# SUPPLIED PASSAGE:
This is known as ‘the threshold’. Account may be taken of the persistence of the antisocial behaviour, the harm or potential harm caused the adequacy of the response and whether it is hate-motivated.

ASB can include any of the things listed in the answer to the ‘What is anti-social behaviour?' question.

Anyone can activate the trigger, not just the victim. This may be a family member, carer, MP, councillor or friend for example. The victim can be an individual, a business or a community group.

The community trigger has been designed to make sure that partners work together to try to resolve your ASB complaint. We talk about the problem, share information and act together to try and resolve it.

It doesn't replace organisations' own complaints procedures and you still have the opportunity to complain to the ombudsman or Independent Police Complaints Commission if you are unhappy about the service you have received from an individual officer or service.

How to activate the community trigger

If you have complained about ASB to us, Humberside Police, your local Integrated Care Board or your registered social landlord and want to activate the community trigger, you can contact the manager of the anti-social behaviour team at the East Riding of Yorkshire Council and say that you want to activate the community trigger. We will consider whether your request meets the threshold, so please think about this before making the request. If it does, we will review action taken by all agencies to address the ASB that you have reported.

You need to provide details of each time you have complained, to whom (name, organisation and incident reference number - if you have one) and details of the anti-social behaviour.

You can do this by simply sending an email to


Write to:

The manager, anti-social behaviour team
East Riding of Yorkshire Council
County Hall
Cross Street
East Riding of Yorkshire
HU17 9BA.

In person

Book an appointment at a customer service centre.

# RECORDED DATA:
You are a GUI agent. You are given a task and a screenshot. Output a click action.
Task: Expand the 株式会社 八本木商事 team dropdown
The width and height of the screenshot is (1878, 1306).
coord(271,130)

# EXERCISE AIM:
In the community trigger text, whom do you contact to activate the community trigger?

# RESPONSE TO THIS EXERCISE:
The manager of the anti-social behaviour team at the East Riding of Yorkshire Council.